Some promising first steps

Successful businesses strive to improve. They adapt quickly to changing market conditions, reorganize when necessary to maximize efficiency, and always make customer service a priority.

It’s an excellent model for good government, too.

Gov. Chris Gregoire gets that, and this week she rolled out some good first steps for making state government more effective and customer friendly. Some she’s taking on her own, like the immediate elimination of 56 unnecessary boards and commissions. Some will require legislative approval. The pending debate is long overdue, and we look forward to more proposals for significant reform in the coming months.

Overall, Gregoire wants to eliminate a third of the state’s 470 boards and commissions. Some, such as local ferry advisory committees, deserve a chance to defend their effectiveness. Many, however, add a layer to an already bloated bureaucracy without making government much better.

That underscores the common goal of Gregoire’s reform proposals: to improve the delivery of government services by eliminating areas of overlap and aggressively embracing 21st century technology.

Nothing exemplifies the latter more than her goal of increasing online instruction through the state’s community and technical colleges. “E-learning” is already resoundingly popular at the state’s two-year colleges — it’s up 25 percent from a just year ago systemwide, and community colleges in Everett, Edmonds and Mount Vernon have some of the system’s highest demand.

Online learning is filling classes that had empty seats, increasing the efficiency of the state’s higher education investments. It’s providing the same amount of instruction that could take place on four brick-and-mortar campuses. Charlie Earl, executive director of the state board for community and technical colleges, estimates that in the next 12 years, online learning could account for half of the state’s two-year-college instruction. The quicker such demand is met, the better.

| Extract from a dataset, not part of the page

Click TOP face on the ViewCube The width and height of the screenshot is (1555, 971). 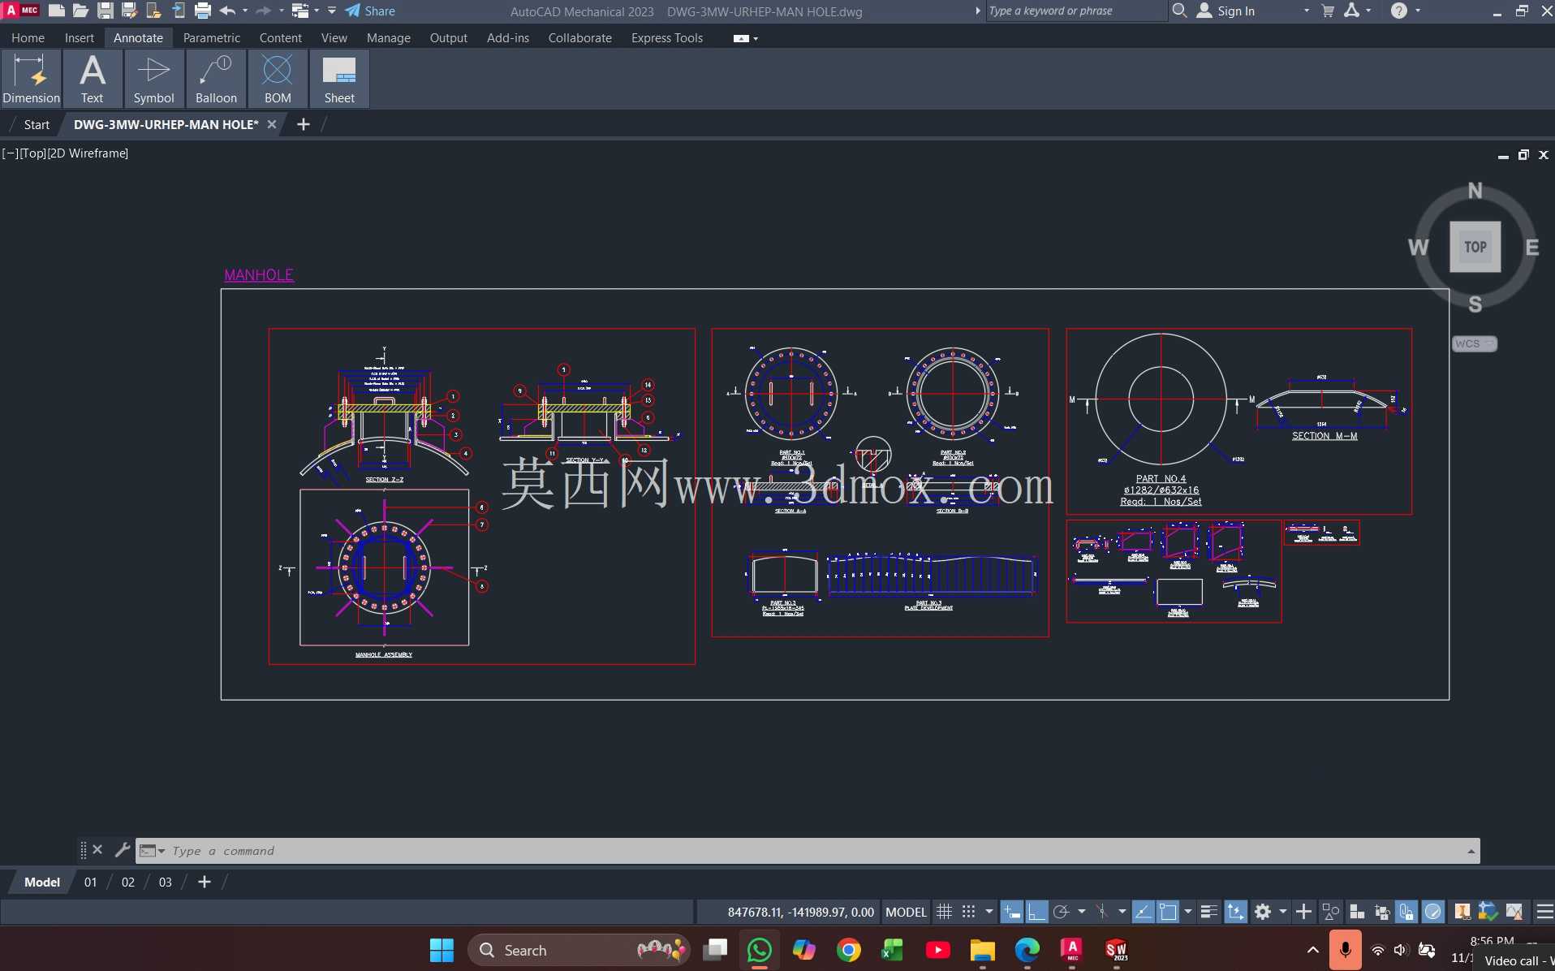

The governor also proposes merging some state agencies and consolidating programs and administrative functions that have similar purposes. For example: putting personnel and property management under the General Administration office rather than having it scattered among various agencies. Such streamlining will allow agencies to focus on their core mission, delivering vital services more effectively.

These initiatives would be welcome anytime (just ask lawmakers, mostly Republicans, who have called for such a push for years), but they’re critically important as the state faces billions of dollars in spending cuts. They represent a promising start on the road to real government reform.

That’s good business.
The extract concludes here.